**YOUR OBJECTIVE:** Reproduce exactly the line with "Image resolution: width=633" and every line that follows it below, up to and including the last one. Do not include pictures or anything else.

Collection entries
===============

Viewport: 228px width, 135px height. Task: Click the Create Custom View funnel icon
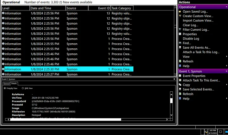click(180, 16)
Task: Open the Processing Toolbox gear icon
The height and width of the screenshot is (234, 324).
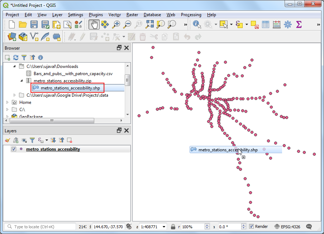Action: [x=287, y=24]
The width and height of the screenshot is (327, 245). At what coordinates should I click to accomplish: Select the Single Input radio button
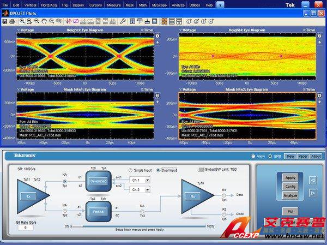(x=131, y=170)
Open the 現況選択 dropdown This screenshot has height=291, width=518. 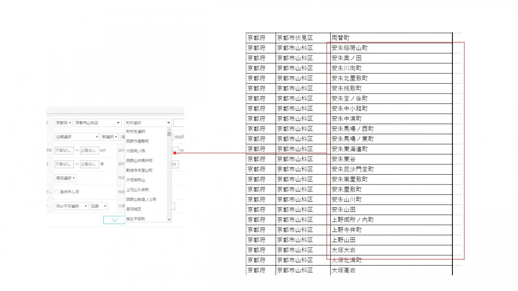pos(65,178)
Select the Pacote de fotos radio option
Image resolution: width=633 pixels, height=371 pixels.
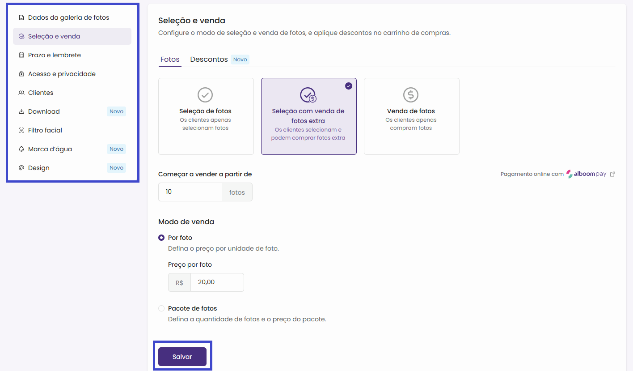point(161,308)
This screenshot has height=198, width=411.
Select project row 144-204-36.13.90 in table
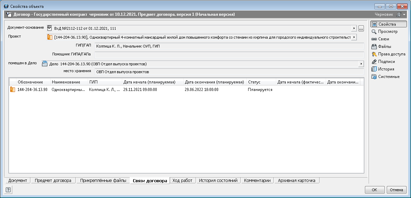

===============

**EXERCISE OUTPUT:**
Image resolution: width=633 pixels, height=371 pixels.
point(161,308)
This screenshot has height=198, width=411.
Select project row 144-204-36.13.90 in table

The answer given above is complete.